:: THE PROBLEM ::
Reproduce each of the following records word for word, keeping every line as it appears.

Records contained in a dataset:
----------

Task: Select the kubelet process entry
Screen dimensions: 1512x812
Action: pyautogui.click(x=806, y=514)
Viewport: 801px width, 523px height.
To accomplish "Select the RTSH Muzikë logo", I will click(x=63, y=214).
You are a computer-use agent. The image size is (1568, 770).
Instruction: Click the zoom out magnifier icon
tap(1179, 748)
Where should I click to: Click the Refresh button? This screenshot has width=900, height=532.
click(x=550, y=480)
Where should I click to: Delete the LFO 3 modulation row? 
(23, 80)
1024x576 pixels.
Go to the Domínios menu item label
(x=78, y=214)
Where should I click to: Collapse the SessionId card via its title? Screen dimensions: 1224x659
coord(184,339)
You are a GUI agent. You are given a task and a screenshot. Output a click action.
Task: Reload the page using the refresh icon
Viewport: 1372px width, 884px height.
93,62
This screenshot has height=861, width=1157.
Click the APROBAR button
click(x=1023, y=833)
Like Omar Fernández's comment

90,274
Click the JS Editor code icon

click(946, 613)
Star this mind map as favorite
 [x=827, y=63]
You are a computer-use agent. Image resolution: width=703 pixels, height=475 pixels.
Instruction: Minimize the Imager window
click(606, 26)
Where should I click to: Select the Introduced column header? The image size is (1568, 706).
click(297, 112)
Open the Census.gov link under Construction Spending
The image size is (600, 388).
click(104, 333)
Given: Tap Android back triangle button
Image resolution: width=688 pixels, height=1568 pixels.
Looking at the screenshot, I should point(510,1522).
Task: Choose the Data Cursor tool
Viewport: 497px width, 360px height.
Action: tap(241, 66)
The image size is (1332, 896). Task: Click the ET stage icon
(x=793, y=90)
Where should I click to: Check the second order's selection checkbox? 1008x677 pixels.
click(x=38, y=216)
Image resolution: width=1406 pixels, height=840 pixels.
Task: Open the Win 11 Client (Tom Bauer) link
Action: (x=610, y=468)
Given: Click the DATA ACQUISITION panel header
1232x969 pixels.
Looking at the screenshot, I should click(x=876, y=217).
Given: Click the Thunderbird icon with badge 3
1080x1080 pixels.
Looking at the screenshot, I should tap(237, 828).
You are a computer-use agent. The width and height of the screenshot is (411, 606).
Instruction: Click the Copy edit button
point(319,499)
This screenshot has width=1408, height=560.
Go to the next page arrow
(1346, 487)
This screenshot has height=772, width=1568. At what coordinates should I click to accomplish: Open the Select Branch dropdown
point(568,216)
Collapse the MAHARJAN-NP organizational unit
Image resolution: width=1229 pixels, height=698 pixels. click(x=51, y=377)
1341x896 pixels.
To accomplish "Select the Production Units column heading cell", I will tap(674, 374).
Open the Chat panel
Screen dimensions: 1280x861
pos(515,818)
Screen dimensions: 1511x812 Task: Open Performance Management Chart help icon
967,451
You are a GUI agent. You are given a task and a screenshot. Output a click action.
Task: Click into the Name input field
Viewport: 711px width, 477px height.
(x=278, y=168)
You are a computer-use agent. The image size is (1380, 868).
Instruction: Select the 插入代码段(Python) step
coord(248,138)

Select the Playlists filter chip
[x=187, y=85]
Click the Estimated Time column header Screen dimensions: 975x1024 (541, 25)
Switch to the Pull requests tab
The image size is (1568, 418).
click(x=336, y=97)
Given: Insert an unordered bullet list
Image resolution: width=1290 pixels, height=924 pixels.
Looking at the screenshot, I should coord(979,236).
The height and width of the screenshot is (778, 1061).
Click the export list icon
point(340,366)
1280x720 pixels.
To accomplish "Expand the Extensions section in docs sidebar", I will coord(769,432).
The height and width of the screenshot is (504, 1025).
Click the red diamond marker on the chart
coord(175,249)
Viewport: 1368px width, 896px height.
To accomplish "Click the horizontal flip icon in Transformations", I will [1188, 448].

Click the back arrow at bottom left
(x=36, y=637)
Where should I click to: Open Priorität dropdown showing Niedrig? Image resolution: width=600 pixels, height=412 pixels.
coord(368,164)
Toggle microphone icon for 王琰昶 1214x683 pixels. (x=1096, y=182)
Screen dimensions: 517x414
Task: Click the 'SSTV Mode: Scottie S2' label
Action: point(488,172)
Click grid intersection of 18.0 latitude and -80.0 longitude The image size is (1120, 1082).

----------

:: EXERCISE SOLUTION ::
Task: Select the kubelet process entry
Screen dimensions: 1512x812
Action: pyautogui.click(x=806, y=514)
Viewport: 801px width, 523px height.
To accomplish "Select the RTSH Muzikë logo", I will click(x=63, y=214).
You are a computer-use agent. The image size is (1568, 770).
Instruction: Click the zoom out magnifier icon
tap(1179, 748)
Where should I click to: Click the Refresh button? This screenshot has width=900, height=532.
click(x=550, y=480)
Where should I click to: Delete the LFO 3 modulation row? 
(23, 80)
1024x576 pixels.
Go to the Domínios menu item label
(x=78, y=214)
Where should I click to: Collapse the SessionId card via its title? Screen dimensions: 1224x659
coord(184,339)
You are a GUI agent. You are given a task and a screenshot. Output a click action.
Task: Reload the page using the refresh icon
Viewport: 1372px width, 884px height.
93,62
This screenshot has height=861, width=1157.
Click the APROBAR button
click(x=1023, y=833)
Like Omar Fernández's comment

90,274
Click the JS Editor code icon

click(946, 613)
Star this mind map as favorite
 [x=827, y=63]
You are a computer-use agent. Image resolution: width=703 pixels, height=475 pixels.
Instruction: Minimize the Imager window
click(606, 26)
Where should I click to: Select the Introduced column header? The image size is (1568, 706).
click(297, 112)
Open the Census.gov link under Construction Spending
The image size is (600, 388).
click(104, 333)
Given: Tap Android back triangle button
Image resolution: width=688 pixels, height=1568 pixels.
Looking at the screenshot, I should point(510,1522).
Task: Choose the Data Cursor tool
Viewport: 497px width, 360px height.
Action: tap(241, 66)
The image size is (1332, 896). Task: Click the ET stage icon
(x=793, y=90)
Where should I click to: Check the second order's selection checkbox? 1008x677 pixels.
click(x=38, y=216)
Image resolution: width=1406 pixels, height=840 pixels.
Task: Open the Win 11 Client (Tom Bauer) link
Action: (x=610, y=468)
Given: Click the DATA ACQUISITION panel header
1232x969 pixels.
Looking at the screenshot, I should click(x=876, y=217).
Given: Click the Thunderbird icon with badge 3
1080x1080 pixels.
Looking at the screenshot, I should tap(237, 828).
You are a computer-use agent. The width and height of the screenshot is (411, 606).
Instruction: Click the Copy edit button
point(319,499)
This screenshot has width=1408, height=560.
Go to the next page arrow
(1346, 487)
This screenshot has height=772, width=1568. At what coordinates should I click to accomplish: Open the Select Branch dropdown
point(568,216)
Collapse the MAHARJAN-NP organizational unit
Image resolution: width=1229 pixels, height=698 pixels. click(x=51, y=377)
1341x896 pixels.
To accomplish "Select the Production Units column heading cell", I will tap(674, 374).
Open the Chat panel
Screen dimensions: 1280x861
pos(515,818)
Screen dimensions: 1511x812 Task: Open Performance Management Chart help icon
967,451
You are a GUI agent. You are given a task and a screenshot. Output a click action.
Task: Click into the Name input field
Viewport: 711px width, 477px height.
(x=278, y=168)
You are a computer-use agent. The image size is (1380, 868).
Instruction: Select the 插入代码段(Python) step
coord(248,138)

Select the Playlists filter chip
[x=187, y=85]
Click the Estimated Time column header Screen dimensions: 975x1024 (541, 25)
Switch to the Pull requests tab
The image size is (1568, 418).
click(x=336, y=97)
Given: Insert an unordered bullet list
Image resolution: width=1290 pixels, height=924 pixels.
Looking at the screenshot, I should coord(979,236).
The height and width of the screenshot is (778, 1061).
Click the export list icon
point(340,366)
1280x720 pixels.
To accomplish "Expand the Extensions section in docs sidebar", I will coord(769,432).
The height and width of the screenshot is (504, 1025).
Click the red diamond marker on the chart
coord(175,249)
Viewport: 1368px width, 896px height.
To accomplish "Click the horizontal flip icon in Transformations", I will [1188, 448].

Click the back arrow at bottom left
(x=36, y=637)
Where should I click to: Open Priorität dropdown showing Niedrig? Image resolution: width=600 pixels, height=412 pixels.
coord(368,164)
Toggle microphone icon for 王琰昶 1214x683 pixels. (x=1096, y=182)
Screen dimensions: 517x414
Task: Click the 'SSTV Mode: Scottie S2' label
Action: point(488,172)
Click grid intersection of 18.0 latitude and -80.0 longitude The image size is (1120, 1082).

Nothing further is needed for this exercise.